__Texto__.
┏━━

A manifestação tornou-se popular no futebol americano quando o quarterback Colin Kaepernick se ajoelhou enquanto se entoava o hino num jogo em 2016. A única diferença entre o gesto de Eminem e de Kaepernick é que este último pousou o joelho direito no chão. O rapper ajoelhou-se com a perna esquerda.

E não parou aqui: outras polémicas marcaram o intervalo da Super Bowl. A roupa de Snoop Dogg, o primeiro cantor a entrar em palco, foi uma delas: depois de ter negado que pertencia ao gang Rollin’ 20 Crips, o rapper apareceu em palco com um fato azul com cornucópias, elementos comuns na vestimenta dos membros destes grupos. E Dr. Dre, a quem a NFL terá pedido para não dizer que “ainda não ama a polícia”, cantou mesmo o polémico verso de “Still Dre”.

┗━━

__Instruções__.
A - Responda a cada pergunta sobre o texto acerca do intervalo da Super Bowl:
(i) Em que ano Colin Kaepernick se ajoelhou durante o hino num jogo?
(ii) Que joelho pousou Kaepernick no chão?
(iii) Qual foi o primeiro cantor a entrar em palco?
B - Copie do texto sobre o intervalo da Super Bowl o trecho que começa em "A manifestação tornou-se" e termina em "a perna esquerda.".

__Registos__.
┏━━

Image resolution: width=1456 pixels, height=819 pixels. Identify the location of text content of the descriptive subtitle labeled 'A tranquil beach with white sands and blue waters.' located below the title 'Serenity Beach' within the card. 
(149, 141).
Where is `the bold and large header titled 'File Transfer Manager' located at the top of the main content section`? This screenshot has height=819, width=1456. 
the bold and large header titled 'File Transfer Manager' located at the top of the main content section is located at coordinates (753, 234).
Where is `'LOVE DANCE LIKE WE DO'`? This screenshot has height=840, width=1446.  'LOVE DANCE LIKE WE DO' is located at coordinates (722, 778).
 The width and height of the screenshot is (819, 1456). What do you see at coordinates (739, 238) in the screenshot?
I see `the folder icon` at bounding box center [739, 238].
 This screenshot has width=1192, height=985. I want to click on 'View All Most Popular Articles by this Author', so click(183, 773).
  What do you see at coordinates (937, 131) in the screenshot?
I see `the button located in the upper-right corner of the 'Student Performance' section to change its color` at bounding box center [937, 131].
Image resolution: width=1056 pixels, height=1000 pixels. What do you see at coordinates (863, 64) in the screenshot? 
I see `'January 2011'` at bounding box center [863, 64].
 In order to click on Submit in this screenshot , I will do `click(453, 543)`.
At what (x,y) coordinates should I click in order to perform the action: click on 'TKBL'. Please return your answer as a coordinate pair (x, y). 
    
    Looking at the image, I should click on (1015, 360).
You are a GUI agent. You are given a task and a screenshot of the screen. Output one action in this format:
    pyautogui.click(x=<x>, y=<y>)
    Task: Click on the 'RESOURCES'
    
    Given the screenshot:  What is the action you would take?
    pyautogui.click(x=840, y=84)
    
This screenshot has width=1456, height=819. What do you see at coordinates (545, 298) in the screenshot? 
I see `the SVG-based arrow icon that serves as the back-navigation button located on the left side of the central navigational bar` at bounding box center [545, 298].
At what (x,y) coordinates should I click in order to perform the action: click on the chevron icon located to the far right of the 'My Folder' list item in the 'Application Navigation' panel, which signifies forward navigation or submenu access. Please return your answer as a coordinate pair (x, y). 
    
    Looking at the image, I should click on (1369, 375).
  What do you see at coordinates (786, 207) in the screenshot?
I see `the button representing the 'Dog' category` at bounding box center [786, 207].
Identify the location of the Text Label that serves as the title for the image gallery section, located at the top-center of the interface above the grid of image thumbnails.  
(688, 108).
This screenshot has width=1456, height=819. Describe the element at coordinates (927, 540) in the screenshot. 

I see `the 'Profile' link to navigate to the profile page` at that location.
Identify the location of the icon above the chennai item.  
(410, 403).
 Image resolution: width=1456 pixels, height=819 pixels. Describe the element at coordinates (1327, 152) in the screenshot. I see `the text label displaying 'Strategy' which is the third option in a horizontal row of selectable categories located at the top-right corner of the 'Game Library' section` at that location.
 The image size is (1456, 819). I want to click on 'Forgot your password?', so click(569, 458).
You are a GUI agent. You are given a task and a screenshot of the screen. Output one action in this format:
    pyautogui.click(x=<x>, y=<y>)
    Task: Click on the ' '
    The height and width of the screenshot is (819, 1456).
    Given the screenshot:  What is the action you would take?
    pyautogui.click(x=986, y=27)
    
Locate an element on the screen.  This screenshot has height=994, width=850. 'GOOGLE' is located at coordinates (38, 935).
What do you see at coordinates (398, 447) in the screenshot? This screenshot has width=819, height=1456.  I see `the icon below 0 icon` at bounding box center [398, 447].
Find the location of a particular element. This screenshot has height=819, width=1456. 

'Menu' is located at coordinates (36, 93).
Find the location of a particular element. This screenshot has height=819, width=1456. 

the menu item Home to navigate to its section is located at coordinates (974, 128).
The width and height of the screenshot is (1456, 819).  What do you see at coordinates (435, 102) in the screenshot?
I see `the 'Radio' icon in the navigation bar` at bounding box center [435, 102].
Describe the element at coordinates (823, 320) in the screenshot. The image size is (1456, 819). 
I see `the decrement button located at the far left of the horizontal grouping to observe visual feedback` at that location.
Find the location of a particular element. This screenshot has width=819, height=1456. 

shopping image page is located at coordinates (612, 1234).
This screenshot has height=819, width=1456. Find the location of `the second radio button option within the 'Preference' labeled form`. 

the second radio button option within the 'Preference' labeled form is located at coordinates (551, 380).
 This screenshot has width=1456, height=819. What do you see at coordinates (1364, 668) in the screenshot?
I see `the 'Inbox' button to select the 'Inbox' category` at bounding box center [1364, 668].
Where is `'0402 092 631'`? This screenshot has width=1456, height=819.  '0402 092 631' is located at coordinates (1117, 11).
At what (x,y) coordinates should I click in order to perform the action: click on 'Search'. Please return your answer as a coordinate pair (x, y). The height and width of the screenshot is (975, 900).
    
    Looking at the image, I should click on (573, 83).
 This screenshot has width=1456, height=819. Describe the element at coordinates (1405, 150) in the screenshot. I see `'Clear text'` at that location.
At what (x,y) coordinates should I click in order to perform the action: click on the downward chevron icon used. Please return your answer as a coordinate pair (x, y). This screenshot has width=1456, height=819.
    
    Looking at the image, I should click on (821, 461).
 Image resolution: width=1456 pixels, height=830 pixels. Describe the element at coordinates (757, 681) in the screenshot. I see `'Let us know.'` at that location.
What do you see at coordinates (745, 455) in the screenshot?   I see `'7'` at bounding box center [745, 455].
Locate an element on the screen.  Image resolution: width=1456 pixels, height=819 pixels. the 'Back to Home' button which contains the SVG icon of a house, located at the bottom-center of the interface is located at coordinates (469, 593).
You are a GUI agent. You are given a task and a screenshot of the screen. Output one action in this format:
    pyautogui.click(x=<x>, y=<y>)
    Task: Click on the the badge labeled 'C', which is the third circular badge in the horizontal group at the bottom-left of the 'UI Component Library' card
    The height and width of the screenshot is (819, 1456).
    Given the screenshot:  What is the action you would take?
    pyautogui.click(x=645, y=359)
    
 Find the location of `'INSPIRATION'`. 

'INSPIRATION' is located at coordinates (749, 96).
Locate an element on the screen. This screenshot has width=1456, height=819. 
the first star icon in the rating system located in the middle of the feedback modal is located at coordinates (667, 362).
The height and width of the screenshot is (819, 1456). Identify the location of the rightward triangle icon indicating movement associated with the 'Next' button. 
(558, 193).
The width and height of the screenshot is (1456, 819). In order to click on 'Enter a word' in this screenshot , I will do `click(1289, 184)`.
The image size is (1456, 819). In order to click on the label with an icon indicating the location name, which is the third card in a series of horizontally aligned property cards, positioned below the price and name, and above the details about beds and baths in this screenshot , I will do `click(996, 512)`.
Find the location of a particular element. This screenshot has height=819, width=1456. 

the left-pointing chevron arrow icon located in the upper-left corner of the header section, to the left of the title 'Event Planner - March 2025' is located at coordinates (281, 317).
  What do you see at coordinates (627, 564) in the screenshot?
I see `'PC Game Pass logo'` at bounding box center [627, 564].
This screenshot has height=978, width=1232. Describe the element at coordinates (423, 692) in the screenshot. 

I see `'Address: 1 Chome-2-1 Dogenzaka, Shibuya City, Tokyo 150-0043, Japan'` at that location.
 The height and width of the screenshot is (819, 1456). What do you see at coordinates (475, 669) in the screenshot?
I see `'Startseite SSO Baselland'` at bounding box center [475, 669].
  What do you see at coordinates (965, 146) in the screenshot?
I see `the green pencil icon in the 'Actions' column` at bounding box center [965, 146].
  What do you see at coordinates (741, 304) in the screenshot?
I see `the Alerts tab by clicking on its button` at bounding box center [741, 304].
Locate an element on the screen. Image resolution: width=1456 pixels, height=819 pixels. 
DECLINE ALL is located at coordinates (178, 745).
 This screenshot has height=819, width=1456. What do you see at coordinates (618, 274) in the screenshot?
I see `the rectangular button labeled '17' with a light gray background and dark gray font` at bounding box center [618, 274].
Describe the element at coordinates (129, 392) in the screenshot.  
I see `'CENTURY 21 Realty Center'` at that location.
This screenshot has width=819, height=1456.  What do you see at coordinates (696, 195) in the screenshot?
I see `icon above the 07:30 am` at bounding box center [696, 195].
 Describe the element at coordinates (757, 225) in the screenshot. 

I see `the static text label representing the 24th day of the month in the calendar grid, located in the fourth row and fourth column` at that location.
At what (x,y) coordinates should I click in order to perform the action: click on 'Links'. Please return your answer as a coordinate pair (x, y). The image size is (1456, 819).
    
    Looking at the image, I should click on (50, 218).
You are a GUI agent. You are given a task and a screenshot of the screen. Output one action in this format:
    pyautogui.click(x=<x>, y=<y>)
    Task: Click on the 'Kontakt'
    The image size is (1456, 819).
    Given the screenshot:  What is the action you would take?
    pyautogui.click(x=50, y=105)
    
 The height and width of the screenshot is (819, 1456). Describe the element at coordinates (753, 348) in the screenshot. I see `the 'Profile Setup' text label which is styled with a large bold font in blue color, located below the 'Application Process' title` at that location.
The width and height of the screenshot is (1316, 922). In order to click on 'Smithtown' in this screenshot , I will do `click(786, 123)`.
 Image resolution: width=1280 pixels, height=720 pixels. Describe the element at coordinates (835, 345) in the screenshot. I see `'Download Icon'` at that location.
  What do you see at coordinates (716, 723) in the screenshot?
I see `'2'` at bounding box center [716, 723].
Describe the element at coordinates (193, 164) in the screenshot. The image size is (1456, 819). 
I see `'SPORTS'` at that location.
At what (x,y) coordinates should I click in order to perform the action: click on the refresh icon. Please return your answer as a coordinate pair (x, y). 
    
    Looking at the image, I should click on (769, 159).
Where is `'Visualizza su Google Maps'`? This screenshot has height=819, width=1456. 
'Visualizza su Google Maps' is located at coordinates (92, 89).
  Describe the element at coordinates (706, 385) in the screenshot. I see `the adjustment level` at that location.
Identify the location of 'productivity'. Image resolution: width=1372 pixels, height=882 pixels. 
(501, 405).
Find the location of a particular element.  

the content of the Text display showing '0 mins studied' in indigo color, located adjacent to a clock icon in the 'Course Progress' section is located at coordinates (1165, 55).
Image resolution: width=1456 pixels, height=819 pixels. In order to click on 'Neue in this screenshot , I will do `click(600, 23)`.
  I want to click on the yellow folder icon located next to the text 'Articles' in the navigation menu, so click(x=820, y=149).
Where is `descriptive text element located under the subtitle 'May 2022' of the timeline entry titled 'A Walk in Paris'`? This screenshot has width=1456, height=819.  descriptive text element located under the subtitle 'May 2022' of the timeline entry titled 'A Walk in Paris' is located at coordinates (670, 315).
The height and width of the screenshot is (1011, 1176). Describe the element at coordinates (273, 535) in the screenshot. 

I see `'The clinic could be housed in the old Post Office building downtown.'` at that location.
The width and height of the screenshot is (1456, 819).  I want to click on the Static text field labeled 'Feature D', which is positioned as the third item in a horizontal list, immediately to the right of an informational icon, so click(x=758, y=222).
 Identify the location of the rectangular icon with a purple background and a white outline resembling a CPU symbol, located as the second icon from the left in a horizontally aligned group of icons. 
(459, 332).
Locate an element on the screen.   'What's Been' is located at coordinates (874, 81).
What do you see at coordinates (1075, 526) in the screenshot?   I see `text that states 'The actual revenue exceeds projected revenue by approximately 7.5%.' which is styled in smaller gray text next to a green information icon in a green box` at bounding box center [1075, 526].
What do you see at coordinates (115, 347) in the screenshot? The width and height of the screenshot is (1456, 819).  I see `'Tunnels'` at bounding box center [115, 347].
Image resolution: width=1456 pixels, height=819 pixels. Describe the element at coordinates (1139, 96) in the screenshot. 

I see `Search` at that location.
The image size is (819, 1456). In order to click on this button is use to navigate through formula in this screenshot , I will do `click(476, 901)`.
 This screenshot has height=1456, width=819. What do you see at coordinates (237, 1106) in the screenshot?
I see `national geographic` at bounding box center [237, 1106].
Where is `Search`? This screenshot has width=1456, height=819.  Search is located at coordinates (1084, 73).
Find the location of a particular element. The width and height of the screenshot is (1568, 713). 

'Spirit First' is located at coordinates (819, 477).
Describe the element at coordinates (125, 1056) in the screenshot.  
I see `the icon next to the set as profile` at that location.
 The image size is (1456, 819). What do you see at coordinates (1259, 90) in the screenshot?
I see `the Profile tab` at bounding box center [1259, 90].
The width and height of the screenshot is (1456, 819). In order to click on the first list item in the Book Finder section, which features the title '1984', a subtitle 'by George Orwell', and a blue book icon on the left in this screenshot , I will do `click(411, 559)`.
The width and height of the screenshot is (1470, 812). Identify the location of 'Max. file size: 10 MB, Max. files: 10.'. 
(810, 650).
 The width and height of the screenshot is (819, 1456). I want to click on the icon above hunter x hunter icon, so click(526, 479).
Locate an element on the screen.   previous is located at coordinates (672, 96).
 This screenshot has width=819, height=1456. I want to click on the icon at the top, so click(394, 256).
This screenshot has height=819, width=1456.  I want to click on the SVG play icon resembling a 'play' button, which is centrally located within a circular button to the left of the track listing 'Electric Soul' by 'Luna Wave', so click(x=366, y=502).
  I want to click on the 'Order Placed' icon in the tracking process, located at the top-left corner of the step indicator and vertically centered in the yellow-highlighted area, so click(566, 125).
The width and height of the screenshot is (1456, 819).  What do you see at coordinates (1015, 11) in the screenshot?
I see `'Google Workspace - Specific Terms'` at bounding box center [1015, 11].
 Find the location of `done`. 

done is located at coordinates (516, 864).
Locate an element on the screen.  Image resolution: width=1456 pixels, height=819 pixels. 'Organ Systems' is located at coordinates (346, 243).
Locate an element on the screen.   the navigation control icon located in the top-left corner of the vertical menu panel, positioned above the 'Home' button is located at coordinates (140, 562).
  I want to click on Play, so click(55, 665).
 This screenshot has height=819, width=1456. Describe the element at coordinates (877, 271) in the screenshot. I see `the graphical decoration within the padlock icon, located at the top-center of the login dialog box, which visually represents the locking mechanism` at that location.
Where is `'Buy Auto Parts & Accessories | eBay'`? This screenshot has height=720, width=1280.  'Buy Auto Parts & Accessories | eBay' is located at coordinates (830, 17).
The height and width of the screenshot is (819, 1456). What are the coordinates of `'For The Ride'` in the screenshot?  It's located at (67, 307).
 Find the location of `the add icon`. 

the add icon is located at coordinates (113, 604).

┗━━

__Respostas__.
A -
(i) Em 2016.
(ii) O joelho direito.
(iii) Snoop Dogg.

B -
A manifestação tornou-se popular no futebol americano quando o quarterback Colin Kaepernick se ajoelhou enquanto se entoava o hino num jogo em 2016. A única diferença entre o gesto de Eminem e de Kaepernick é que este último pousou o joelho direito no chão. O rapper ajoelhou-se com a perna esquerda.